Dalla ribellione alle etichette al rifiuto di assaggiare i propri piatti: lo chef di Ikoyi racconta una cucina che nasce dalla memoria, guidata da emozioni, frammenti biografici e visioni interiori

  • 19 Giugno, 2025

Non ha mai assaggiato un piatto nel suo ristorante. Non ne ha mai mangiato uno. E mai lo farà. Jeremy Chan, mente dietro Ikoyi – uno dei luoghi più radicali della cucina contemporanea – lo ha detto sul palco della 50 Best a Torino con la naturalezza di chi ha fatto pace con la contraddizione. Per lui, mangiare a Ikoyi significherebbe mangiare una parte di sé.

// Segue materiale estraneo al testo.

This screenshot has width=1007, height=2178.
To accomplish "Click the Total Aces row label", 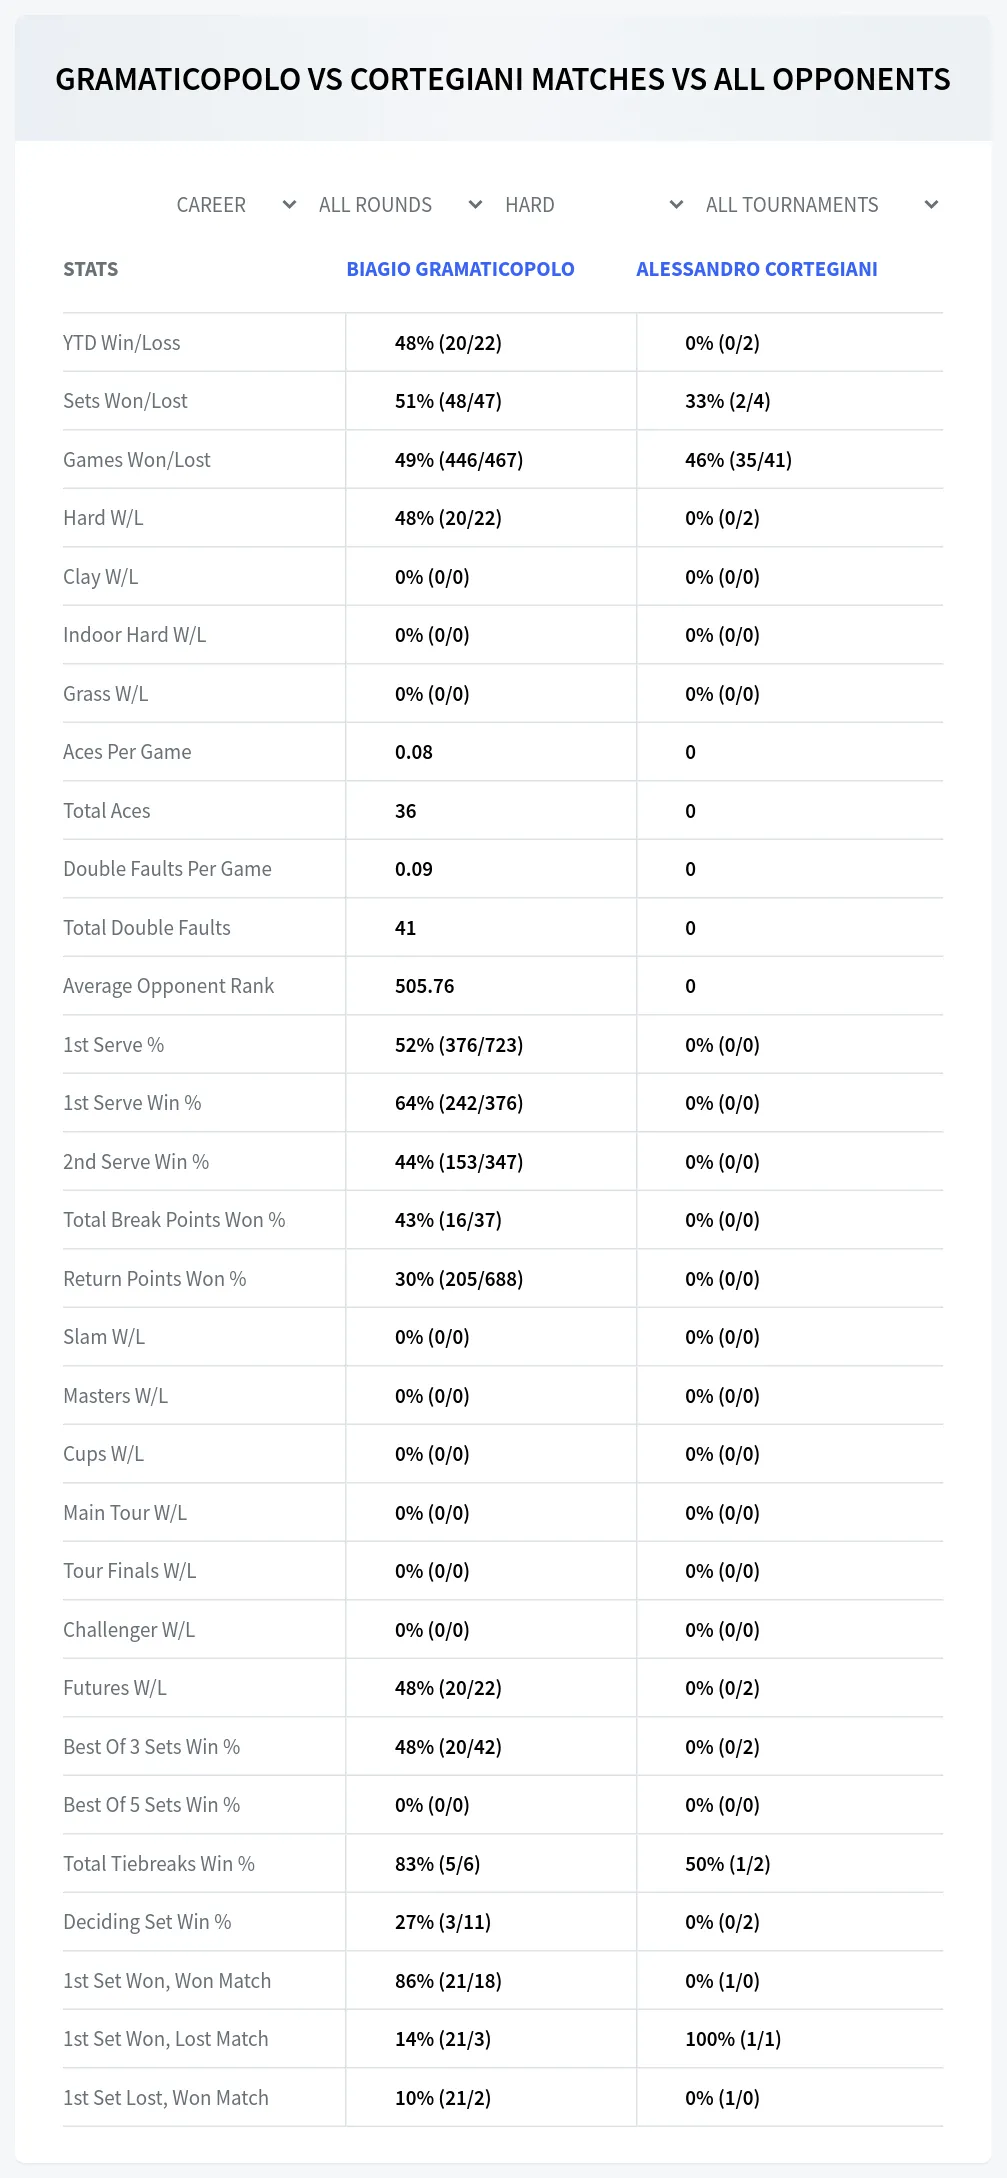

E quel sé, oggi, è un mondo interiore così denso da poter alimentare da solo una costellazione di sapori.

La memoria come ingrediente

La sua è una cucina che non parte dagli ingredienti, ma dalla memoria. Non da una ricetta, ma da un’esplosione sensoriale. Flavour, per Chan, è una parola troppo stretta per contenere ciò che intende: è il risultato emotivo, culturale e fisico di un momento irripetibile. È un riflesso dell’anima.
All’inizio, racconta, tutti volevano etichettarlo. West African. Fusion. Speziato. E lui si è ribellato, cucinando d’istinto, scavando dentro. Ha messo nel piatto un mondo che nessuna geografia può mappare: le fiammate di un hot pot mangiato da bambino a Hong Kong, la carne velata di tartufo in un bistellato parigino, il fuoco del pepper soup in Nigeria. O anche il silenzio struggente di un’eclissi. Ikoyi non rappresenta un luogo. È una trasfusione. Da dentro a fuori.

«Il sapore è lo stato in cui mi trovo», ha detto. E per questo ogni giorno il menu cambia. Anche solo di un grammo. Perché la vita cambia. Perché il pomodoro cambia. Perché ogni animale cresce a modo suo, e un manzo non sarà mai uguale all’altro, anche se nutrito allo stesso modo. Chan lo sa, e lo abbraccia: «Cucinare è un’arte indomabile, a differenza di musica e cinema, dove puoi controllare ogni variabile. La cucina, invece, dipende dalla vita».

In un passaggio illuminante, ha demolito il culto dell’ingrediente puro come forma di minimalismo superiore. «Servire una fragola così com’è, un’ostrica al naturale… sembra una forma di purezza, ma è un’esclusione. È un modo per evitare il rischio». Il suo minimalismo, invece, è denso, compresso, stratificato. Un colpo secco di zucchina affilata immersa in riduzione di spezie, o un boccone di calamaro che sa di oceano profondo. È rigore, ma anche combustione.

Le spezie, poi, non sono solo un linguaggio. Sono la lingua madre. Il modo in cui Jeremy Chan sente il mondo. L’effetto anestetico, il bruciore, la gioia, la malinconia. «Senza spezie, il cibo non mi interessa. Il piccante è cultura, storia, trasmissione di miti e segreti».

L’anima, non il consenso

Eppure, lo dice con amarezza, il mondo tende al contrario: alla somiglianza, all’addomesticamento. Cucine, canzoni, film che devono piacere a tutti, non disturbare, non esporsi. Il risultato? Si perde l’anima. «Quando cominci a pensare a cosa vogliono gli altri prima di ascoltare te stesso, muore la possibilità di dire qualcosa di vero».

Jeremy Chan ha chiuso servendo un piatto di manzo Hereford frollato cinque mesi, condito con foglie di ribes nero e peperoncini fermentati nel Sussex. «Quello che cuciniamo è una sinfonia di vite: la mia, quella delle piante, degli animali e di chi li coltiva. Non possiamo controllare tutto. Ma possiamo scegliere di essere sinceri».